** Opening Provided data block **

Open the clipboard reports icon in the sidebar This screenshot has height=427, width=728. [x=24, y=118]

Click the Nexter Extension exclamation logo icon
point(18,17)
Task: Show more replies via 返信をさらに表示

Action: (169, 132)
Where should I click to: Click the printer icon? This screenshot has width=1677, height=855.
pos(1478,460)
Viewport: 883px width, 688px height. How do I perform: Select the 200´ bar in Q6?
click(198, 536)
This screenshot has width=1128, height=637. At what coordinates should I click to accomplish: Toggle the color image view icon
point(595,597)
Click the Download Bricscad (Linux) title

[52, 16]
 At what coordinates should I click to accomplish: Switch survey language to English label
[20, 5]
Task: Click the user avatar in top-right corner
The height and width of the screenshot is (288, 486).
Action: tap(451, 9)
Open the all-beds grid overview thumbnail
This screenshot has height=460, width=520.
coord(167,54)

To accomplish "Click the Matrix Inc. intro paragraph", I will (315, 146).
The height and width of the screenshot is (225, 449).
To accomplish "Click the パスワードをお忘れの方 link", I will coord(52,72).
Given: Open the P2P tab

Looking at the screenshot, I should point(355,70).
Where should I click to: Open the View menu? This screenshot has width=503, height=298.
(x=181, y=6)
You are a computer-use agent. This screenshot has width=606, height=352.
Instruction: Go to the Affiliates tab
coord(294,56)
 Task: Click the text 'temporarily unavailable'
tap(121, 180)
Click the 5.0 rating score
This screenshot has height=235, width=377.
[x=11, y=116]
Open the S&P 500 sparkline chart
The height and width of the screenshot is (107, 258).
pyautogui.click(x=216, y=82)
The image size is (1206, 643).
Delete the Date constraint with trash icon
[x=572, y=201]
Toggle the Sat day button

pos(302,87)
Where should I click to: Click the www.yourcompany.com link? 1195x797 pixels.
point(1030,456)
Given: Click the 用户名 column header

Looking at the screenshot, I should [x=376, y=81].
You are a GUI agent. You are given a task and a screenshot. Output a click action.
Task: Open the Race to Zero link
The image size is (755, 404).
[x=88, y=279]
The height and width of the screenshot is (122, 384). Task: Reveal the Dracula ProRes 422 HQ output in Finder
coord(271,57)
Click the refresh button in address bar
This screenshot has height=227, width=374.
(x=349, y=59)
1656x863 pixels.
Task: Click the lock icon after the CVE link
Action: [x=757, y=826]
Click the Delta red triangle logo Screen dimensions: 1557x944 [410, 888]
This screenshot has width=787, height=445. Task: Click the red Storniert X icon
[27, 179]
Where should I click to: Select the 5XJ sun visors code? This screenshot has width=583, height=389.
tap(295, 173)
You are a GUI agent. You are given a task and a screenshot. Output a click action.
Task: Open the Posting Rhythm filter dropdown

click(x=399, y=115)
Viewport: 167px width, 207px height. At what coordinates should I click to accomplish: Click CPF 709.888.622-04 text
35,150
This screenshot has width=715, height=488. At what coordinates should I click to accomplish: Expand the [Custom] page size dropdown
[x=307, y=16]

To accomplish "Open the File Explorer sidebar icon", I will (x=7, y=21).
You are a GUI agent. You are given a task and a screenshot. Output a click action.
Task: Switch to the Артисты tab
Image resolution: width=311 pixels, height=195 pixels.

** Closing Provided data block **

Requirement:
Transcribe every entry exactly.

Answer section:
Open the clipboard reports icon in the sidebar This screenshot has height=427, width=728. [x=24, y=118]

Click the Nexter Extension exclamation logo icon
point(18,17)
Task: Show more replies via 返信をさらに表示

Action: (169, 132)
Where should I click to: Click the printer icon? This screenshot has width=1677, height=855.
pos(1478,460)
Viewport: 883px width, 688px height. How do I perform: Select the 200´ bar in Q6?
click(198, 536)
This screenshot has width=1128, height=637. At what coordinates should I click to accomplish: Toggle the color image view icon
point(595,597)
Click the Download Bricscad (Linux) title

[52, 16]
 At what coordinates should I click to accomplish: Switch survey language to English label
[20, 5]
Task: Click the user avatar in top-right corner
The height and width of the screenshot is (288, 486).
Action: tap(451, 9)
Open the all-beds grid overview thumbnail
This screenshot has height=460, width=520.
coord(167,54)

To accomplish "Click the Matrix Inc. intro paragraph", I will (315, 146).
The height and width of the screenshot is (225, 449).
To accomplish "Click the パスワードをお忘れの方 link", I will coord(52,72).
Given: Open the P2P tab

Looking at the screenshot, I should point(355,70).
Where should I click to: Open the View menu? This screenshot has width=503, height=298.
(x=181, y=6)
You are a computer-use agent. This screenshot has width=606, height=352.
Instruction: Go to the Affiliates tab
coord(294,56)
 Task: Click the text 'temporarily unavailable'
tap(121, 180)
Click the 5.0 rating score
This screenshot has height=235, width=377.
[x=11, y=116]
Open the S&P 500 sparkline chart
The height and width of the screenshot is (107, 258).
pyautogui.click(x=216, y=82)
The image size is (1206, 643).
Delete the Date constraint with trash icon
[x=572, y=201]
Toggle the Sat day button

pos(302,87)
Where should I click to: Click the www.yourcompany.com link? 1195x797 pixels.
point(1030,456)
Given: Click the 用户名 column header

Looking at the screenshot, I should [x=376, y=81].
You are a GUI agent. You are given a task and a screenshot. Output a click action.
Task: Open the Race to Zero link
The image size is (755, 404).
[x=88, y=279]
The height and width of the screenshot is (122, 384). Task: Reveal the Dracula ProRes 422 HQ output in Finder
coord(271,57)
Click the refresh button in address bar
This screenshot has height=227, width=374.
(x=349, y=59)
1656x863 pixels.
Task: Click the lock icon after the CVE link
Action: [x=757, y=826]
Click the Delta red triangle logo Screen dimensions: 1557x944 [410, 888]
This screenshot has width=787, height=445. Task: Click the red Storniert X icon
[27, 179]
Where should I click to: Select the 5XJ sun visors code? This screenshot has width=583, height=389.
tap(295, 173)
You are a GUI agent. You are given a task and a screenshot. Output a click action.
Task: Open the Posting Rhythm filter dropdown

click(x=399, y=115)
Viewport: 167px width, 207px height. At what coordinates should I click to accomplish: Click CPF 709.888.622-04 text
35,150
This screenshot has width=715, height=488. At what coordinates should I click to accomplish: Expand the [Custom] page size dropdown
[x=307, y=16]

To accomplish "Open the File Explorer sidebar icon", I will (x=7, y=21).
You are a GUI agent. You are given a task and a screenshot. Output a click action.
Task: Switch to the Артисты tab
Image resolution: width=311 pixels, height=195 pixels.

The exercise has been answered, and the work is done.